In the listing below, find each line with the string "bubble" and return it.
= = = = = = =
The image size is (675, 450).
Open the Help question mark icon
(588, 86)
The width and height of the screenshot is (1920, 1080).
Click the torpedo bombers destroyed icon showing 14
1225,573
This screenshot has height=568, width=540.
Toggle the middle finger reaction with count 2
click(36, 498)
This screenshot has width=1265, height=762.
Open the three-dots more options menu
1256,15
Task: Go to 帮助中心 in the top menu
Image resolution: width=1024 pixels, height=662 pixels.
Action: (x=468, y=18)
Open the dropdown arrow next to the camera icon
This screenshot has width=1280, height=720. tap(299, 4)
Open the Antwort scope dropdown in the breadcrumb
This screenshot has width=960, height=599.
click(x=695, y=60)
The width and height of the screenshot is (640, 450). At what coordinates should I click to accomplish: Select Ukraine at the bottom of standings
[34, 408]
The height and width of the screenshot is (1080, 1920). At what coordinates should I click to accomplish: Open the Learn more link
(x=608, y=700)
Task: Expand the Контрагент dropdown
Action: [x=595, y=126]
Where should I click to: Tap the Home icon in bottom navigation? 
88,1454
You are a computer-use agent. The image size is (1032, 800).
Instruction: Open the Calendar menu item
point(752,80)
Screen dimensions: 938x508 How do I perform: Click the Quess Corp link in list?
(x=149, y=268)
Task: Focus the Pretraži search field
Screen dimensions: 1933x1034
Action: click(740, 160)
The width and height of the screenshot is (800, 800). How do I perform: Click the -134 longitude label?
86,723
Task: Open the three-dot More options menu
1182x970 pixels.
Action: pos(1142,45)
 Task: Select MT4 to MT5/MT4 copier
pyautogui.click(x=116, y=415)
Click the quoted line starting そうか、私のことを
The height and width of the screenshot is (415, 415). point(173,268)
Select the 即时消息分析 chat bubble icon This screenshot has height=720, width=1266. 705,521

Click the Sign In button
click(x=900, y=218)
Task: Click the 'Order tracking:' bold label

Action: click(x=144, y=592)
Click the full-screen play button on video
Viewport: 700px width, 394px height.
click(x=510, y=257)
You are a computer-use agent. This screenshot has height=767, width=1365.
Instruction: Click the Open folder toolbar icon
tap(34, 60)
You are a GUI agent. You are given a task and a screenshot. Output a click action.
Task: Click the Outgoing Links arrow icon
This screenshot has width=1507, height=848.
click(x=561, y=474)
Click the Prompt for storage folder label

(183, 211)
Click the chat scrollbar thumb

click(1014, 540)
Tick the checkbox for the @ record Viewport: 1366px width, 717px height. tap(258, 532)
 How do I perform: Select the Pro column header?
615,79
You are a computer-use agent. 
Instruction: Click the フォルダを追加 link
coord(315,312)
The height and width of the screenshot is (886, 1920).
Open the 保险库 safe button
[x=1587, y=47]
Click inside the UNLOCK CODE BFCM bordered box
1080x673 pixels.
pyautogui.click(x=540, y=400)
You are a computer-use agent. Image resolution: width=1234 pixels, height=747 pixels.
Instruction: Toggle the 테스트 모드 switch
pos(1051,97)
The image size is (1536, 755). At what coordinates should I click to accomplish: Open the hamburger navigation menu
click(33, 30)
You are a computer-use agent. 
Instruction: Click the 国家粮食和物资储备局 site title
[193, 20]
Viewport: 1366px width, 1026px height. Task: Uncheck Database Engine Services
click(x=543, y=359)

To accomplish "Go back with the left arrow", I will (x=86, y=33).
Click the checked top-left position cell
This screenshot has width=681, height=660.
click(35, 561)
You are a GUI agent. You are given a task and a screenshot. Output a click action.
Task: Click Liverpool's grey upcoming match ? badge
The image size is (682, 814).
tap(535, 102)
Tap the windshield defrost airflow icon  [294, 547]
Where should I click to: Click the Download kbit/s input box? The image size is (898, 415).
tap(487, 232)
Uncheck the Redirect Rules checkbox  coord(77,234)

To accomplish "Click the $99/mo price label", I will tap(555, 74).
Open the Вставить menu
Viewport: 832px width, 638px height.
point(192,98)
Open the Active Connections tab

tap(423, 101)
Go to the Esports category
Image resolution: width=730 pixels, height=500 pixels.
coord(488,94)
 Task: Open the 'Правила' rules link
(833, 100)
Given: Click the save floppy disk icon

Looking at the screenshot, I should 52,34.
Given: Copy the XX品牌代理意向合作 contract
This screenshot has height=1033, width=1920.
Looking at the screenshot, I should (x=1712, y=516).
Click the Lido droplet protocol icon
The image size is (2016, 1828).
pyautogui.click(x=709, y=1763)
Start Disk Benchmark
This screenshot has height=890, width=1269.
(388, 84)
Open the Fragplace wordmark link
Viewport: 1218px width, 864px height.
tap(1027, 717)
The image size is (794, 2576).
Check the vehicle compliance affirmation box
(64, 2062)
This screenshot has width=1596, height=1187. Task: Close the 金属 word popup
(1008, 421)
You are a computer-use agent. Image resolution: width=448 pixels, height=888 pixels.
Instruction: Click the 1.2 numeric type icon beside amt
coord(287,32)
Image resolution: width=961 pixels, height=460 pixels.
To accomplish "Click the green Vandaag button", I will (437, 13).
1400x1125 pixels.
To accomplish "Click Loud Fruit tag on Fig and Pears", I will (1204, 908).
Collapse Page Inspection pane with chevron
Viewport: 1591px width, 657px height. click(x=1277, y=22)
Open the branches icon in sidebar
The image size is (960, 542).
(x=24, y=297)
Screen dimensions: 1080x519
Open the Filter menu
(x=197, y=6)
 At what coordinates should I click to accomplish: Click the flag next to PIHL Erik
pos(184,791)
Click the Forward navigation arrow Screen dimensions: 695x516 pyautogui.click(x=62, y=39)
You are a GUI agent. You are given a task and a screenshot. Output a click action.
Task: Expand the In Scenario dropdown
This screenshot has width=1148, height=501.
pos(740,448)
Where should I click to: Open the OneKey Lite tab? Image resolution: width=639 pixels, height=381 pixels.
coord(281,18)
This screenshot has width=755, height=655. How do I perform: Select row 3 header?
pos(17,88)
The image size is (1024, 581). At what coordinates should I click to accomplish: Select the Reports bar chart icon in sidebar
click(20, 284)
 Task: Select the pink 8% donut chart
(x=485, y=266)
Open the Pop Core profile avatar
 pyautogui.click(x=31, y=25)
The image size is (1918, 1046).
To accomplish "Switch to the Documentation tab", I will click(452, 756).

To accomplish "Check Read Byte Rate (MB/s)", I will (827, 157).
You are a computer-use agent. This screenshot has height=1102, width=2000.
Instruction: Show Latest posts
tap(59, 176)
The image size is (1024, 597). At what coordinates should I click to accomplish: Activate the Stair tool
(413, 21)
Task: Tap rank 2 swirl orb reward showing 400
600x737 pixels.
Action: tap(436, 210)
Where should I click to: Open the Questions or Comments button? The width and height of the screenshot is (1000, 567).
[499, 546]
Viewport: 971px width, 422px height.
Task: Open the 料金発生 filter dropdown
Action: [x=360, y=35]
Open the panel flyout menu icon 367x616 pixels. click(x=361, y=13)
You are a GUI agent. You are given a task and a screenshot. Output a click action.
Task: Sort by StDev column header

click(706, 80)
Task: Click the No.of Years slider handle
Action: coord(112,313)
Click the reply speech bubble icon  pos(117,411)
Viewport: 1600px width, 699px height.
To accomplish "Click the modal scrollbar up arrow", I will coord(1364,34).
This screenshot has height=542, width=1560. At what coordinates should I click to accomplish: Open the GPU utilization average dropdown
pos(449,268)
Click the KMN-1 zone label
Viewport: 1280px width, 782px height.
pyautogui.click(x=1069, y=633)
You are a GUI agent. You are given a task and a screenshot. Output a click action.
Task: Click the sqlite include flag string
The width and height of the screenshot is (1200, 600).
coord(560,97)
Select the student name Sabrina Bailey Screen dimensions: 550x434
= = = = = = =
* [Exercise response]
Select the 即时消息分析 chat bubble icon This screenshot has height=720, width=1266. 705,521
Click the reply speech bubble icon  pos(117,411)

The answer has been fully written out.